> **Given passage**:
Aiyyana Maracle | |
Birth Date: | November 25, 1950 |
Birth Place: | Six Nations, Ontario, Canada |
Death Date: | April 24, 2016 |
Nationality: | Mohawk, Haudenosaunee (Canadian) |
Education: | Goddard College (MFA) |
Known For: | Performance art, installation art, theatre director, curator, scholar |
Awards: | Canada Council John Hirsch Prize, 1997 |
Aiyyana Maracle (25 November 1950 – 24 April 2016) was a Haudenosaunee performance artist, activist, theatre director, scholar, and educator. She is known for her contributions to the Indigenous performance art community. In 1997, she was the first Indigenous recipient of Canada Council’s esteemed John Hirsch Prize for emerging theatre directors.
Maracle was born on November 25, 1950, in Six Nations, a First Nations reserve situated on the Grand River in Southern Ontario.[1] She spent the first seven years of her life living with her grandmother and five siblings.[2] [3] Her parents, Leonard and Cordelia (Kitty) Maracle, were active in several Indigenous organizations in Canada.[4] When her father was denied official status under the Indian Act, her family was forced to leave Six Nations and assimilate into urban society. They moved frequently over the next ten years and lived in cities such as Rochester and Buffalo, New York.
Maracle was assigned male at birth and began her gender transformation journey at age 40. During her transformation, she rejected the rigid binary model of gender, embracing a fluid gender expression.[5] In her essay, “A Journey in Gender”, she referred to herself as a “transformed woman who loves women” and argued that the European concepts of transsexuality and binary gender did not align with most Indigenous cultures.[6]
In 2010, she moved back to Six Nations with one of her sons and became an outspoken advocate for transgender and gender nonconforming youth. In 2012, she co-founded Gender Journey, a peer support group out of Grand River Community Health Centre in Brantford, Ontario.[7]
Maracle completed one year of a Bachelor of Architecture (BArch) at Pennsylvania State University in 1969. She completed university transfer courses (including physics, chemistry, math, English and Spanish) in 1984 at Vancouver Community College, Langara campus. In 2006, she received a Master of Fine Arts (MFA) (with a specialization in interdisciplinary media) from Goddard College in Plainfield, Vermont.

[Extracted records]
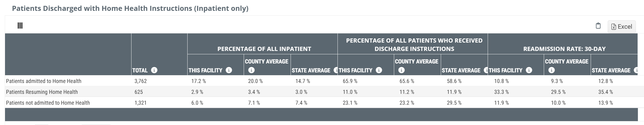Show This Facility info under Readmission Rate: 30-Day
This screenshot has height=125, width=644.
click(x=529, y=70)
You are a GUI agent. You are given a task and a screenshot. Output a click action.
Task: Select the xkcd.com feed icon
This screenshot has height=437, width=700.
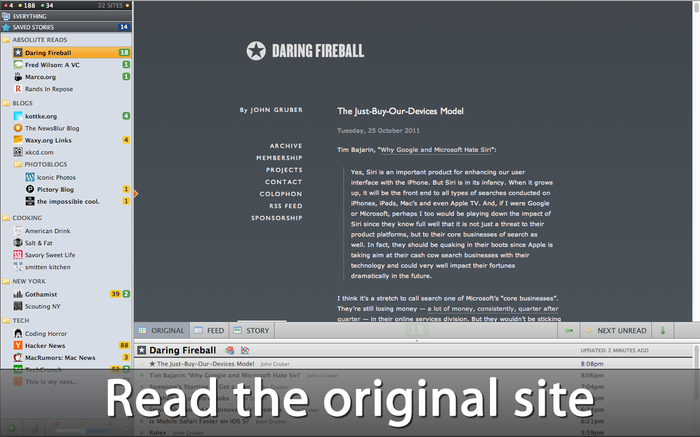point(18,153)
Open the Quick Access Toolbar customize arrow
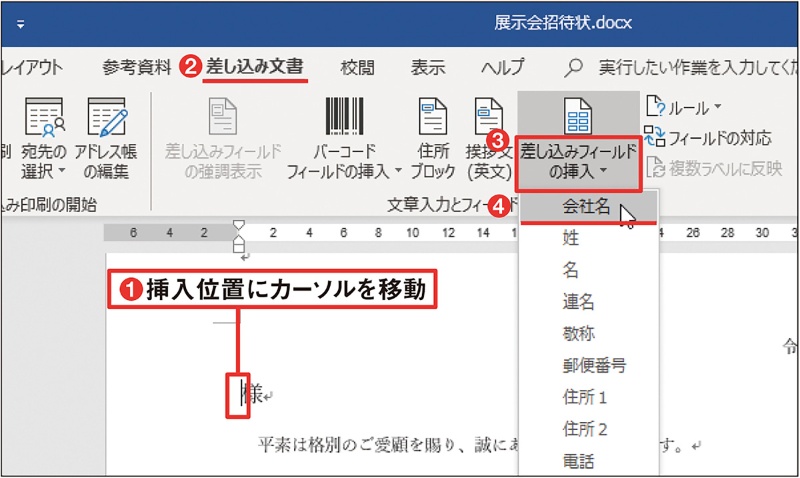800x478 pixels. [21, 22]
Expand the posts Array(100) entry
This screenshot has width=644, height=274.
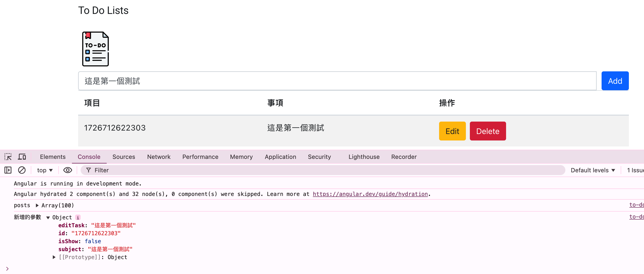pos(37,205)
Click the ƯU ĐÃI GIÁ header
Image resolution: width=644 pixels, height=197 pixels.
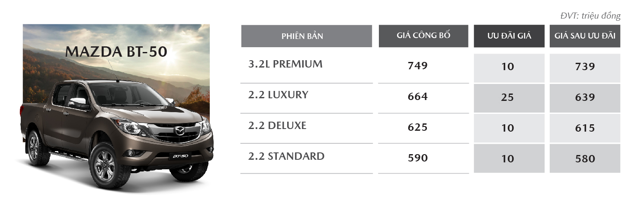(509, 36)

...

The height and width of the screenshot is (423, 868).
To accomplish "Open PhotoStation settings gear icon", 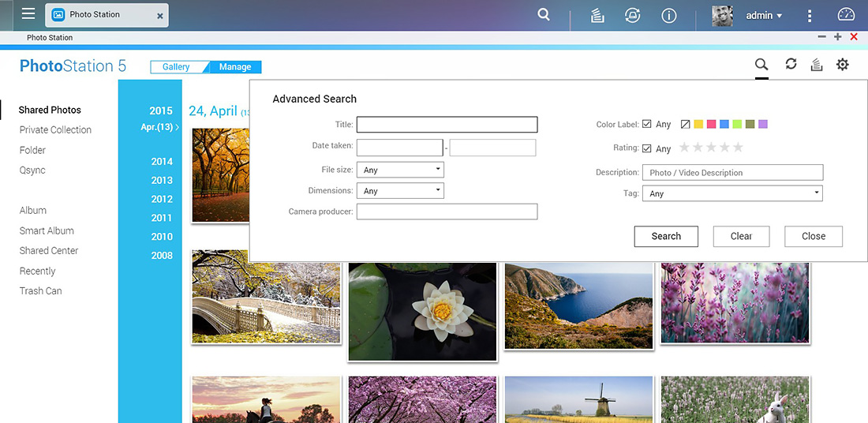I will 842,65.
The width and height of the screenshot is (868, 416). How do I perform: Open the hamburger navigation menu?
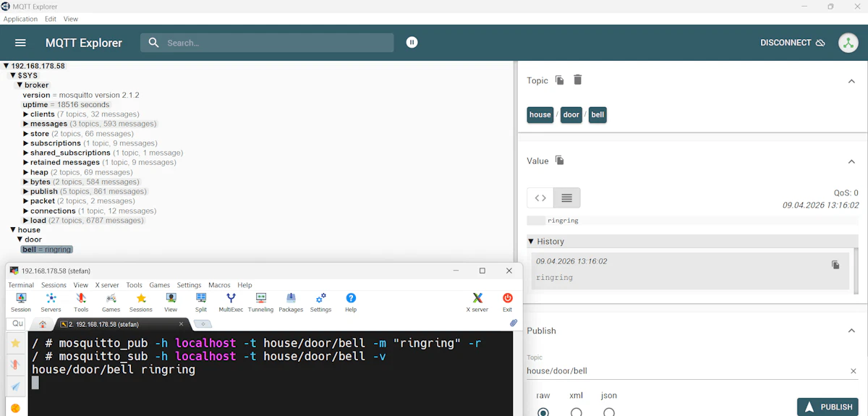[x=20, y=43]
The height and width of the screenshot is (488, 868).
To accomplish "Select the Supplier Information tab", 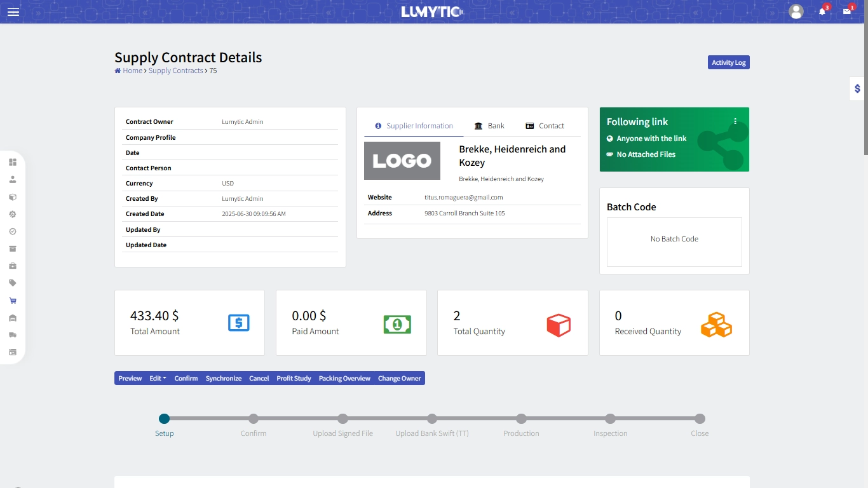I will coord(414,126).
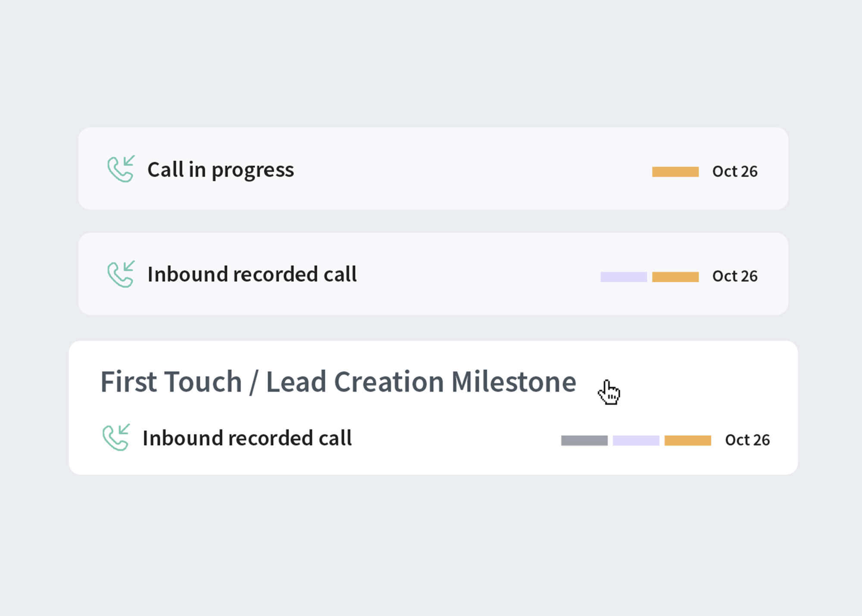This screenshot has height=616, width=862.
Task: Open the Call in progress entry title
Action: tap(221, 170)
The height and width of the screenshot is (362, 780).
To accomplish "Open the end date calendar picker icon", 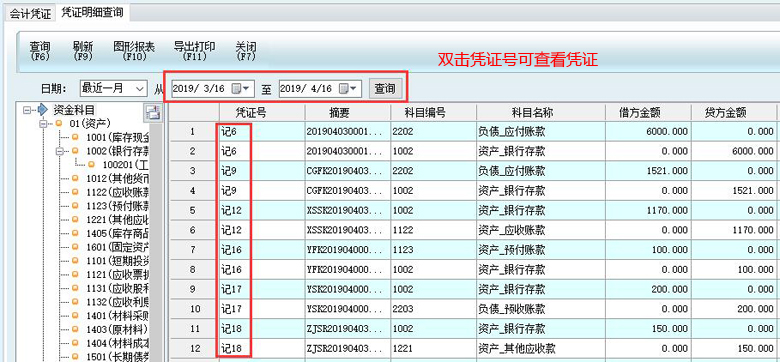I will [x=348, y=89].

> **What you will do**:
For each statement below, say yes or no depending on whether it agrees with the biography of Aiyyana Maracle, and quote the exact words from the biography that decide it. 1. Maracle was born in Six Nations. 2. Maracle earned a full Bachelor of Architecture at Pennsylvania State University. 3. Maracle co-founded Gender Journey in 2010.

> **Result of this exercise**:
1. Yes: "Maracle was born on November 25, 1950, in Six Nations"
2. No: "Maracle completed one year of a Bachelor of Architecture (BArch) at Pennsylvania State University in 1969."
3. No: "In 2012, she co-founded Gender Journey"